* What needs to be done:
List each line of the records that contains the word "Open". Case matters.

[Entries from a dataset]
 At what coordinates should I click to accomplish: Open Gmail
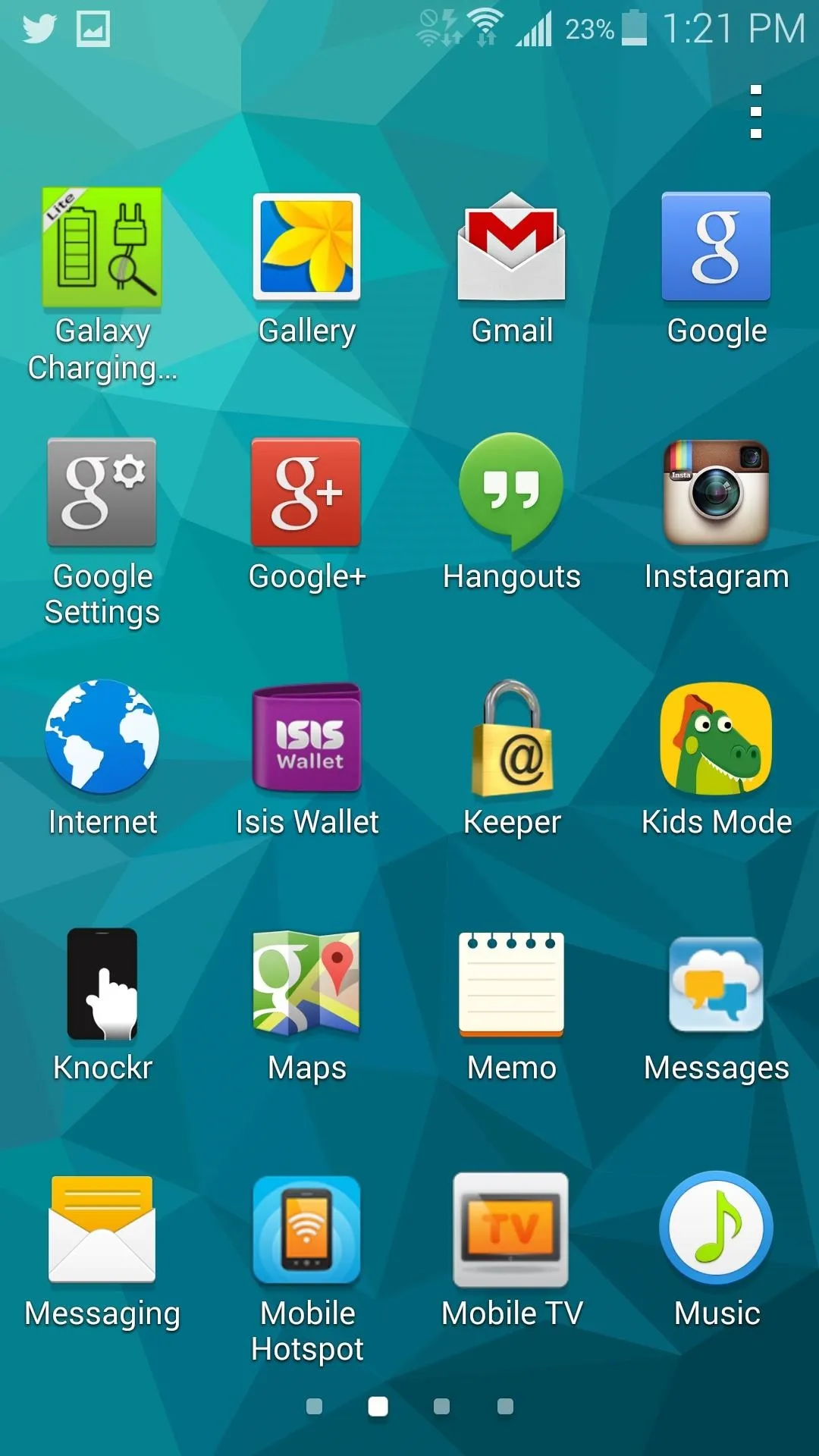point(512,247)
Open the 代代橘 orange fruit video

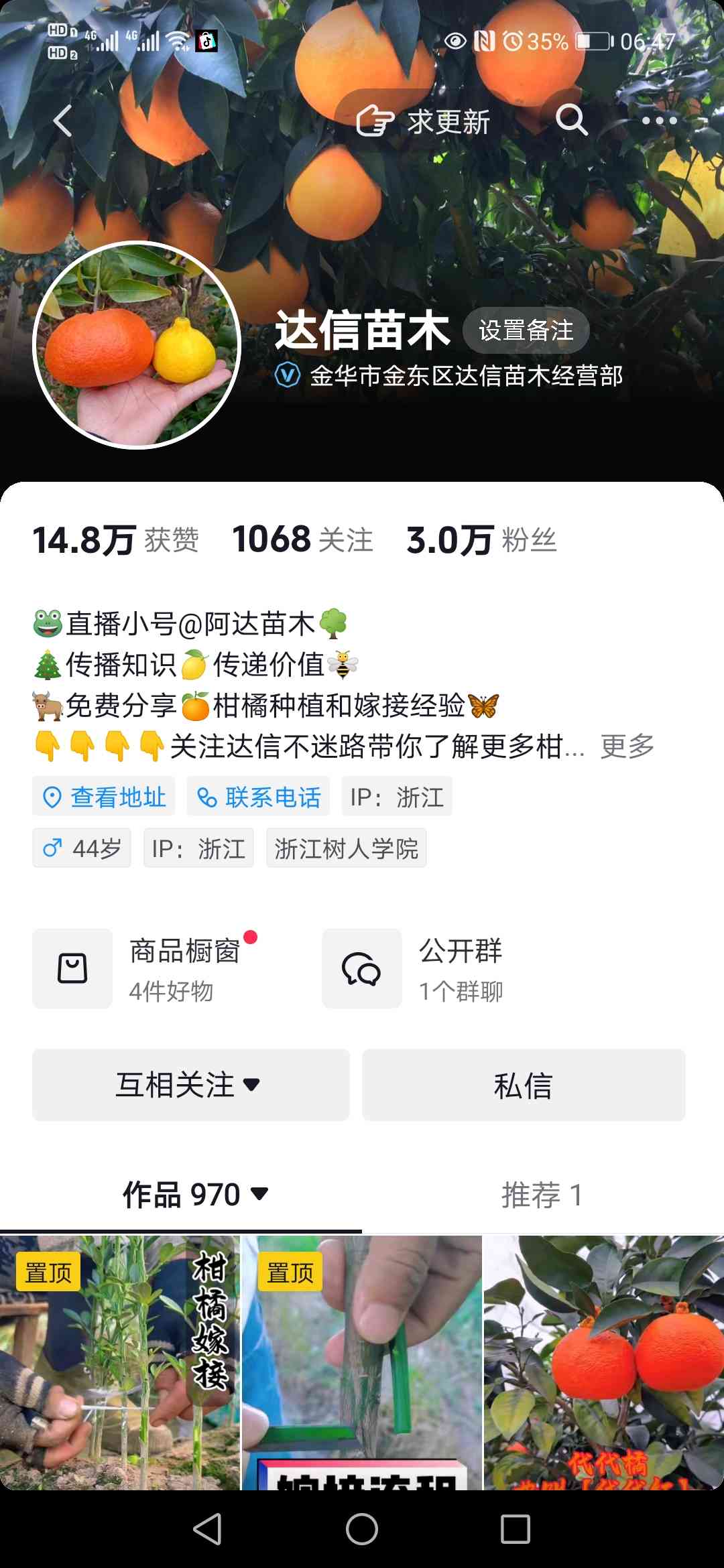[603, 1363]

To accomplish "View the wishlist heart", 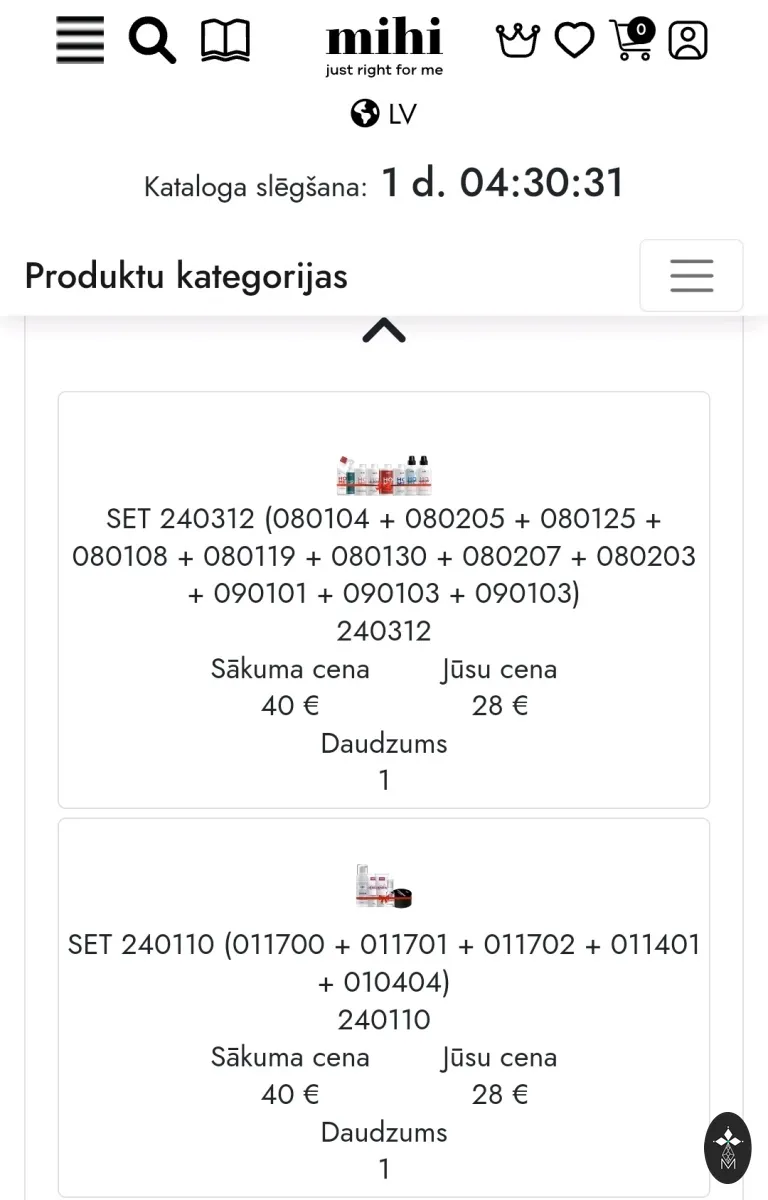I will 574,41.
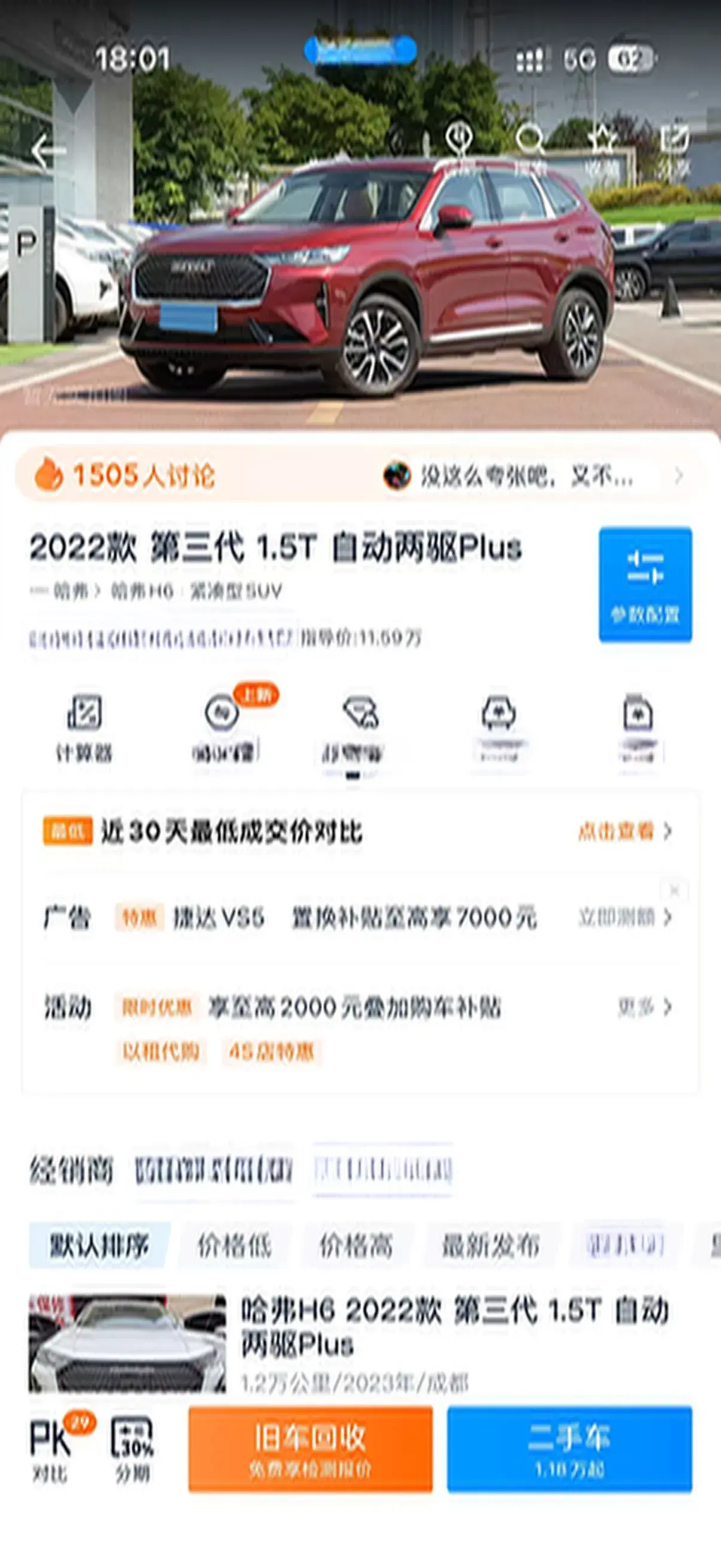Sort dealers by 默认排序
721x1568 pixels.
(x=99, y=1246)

--

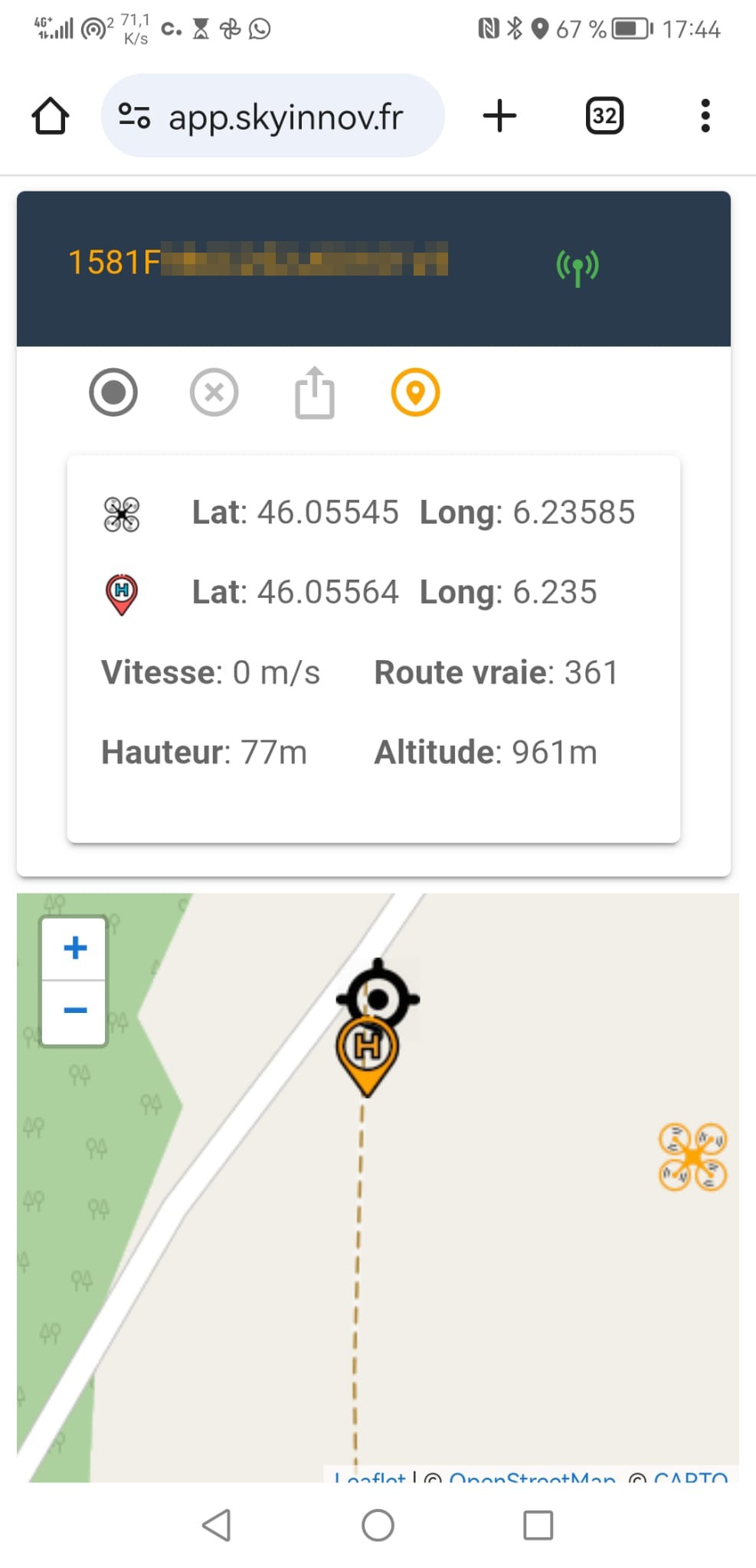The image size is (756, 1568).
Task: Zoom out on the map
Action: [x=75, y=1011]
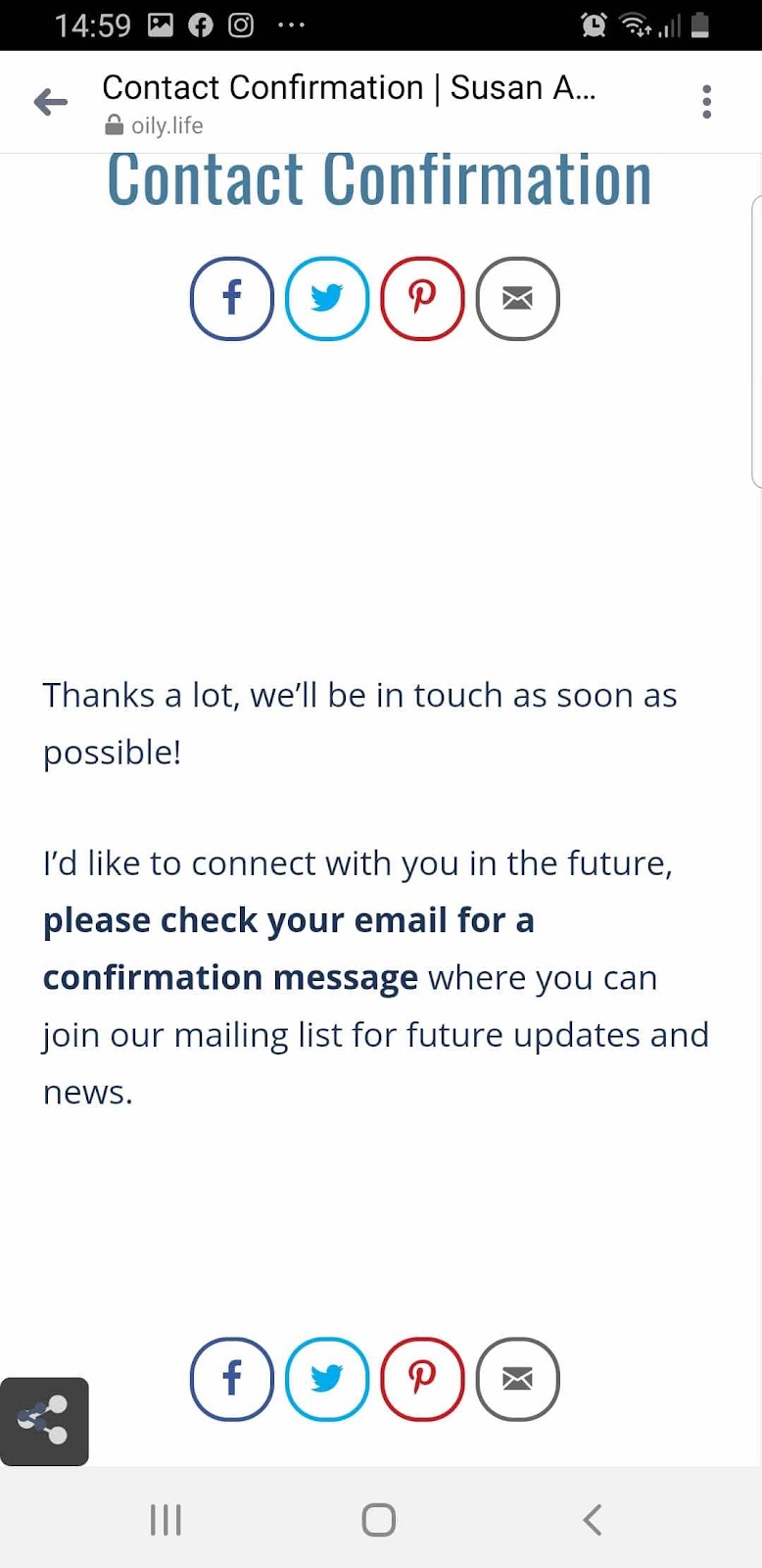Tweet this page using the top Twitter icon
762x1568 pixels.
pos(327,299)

* Task answer:
 At what coordinates should I click to accomplish: Open Gmail
Open the 代代橘 orange fruit video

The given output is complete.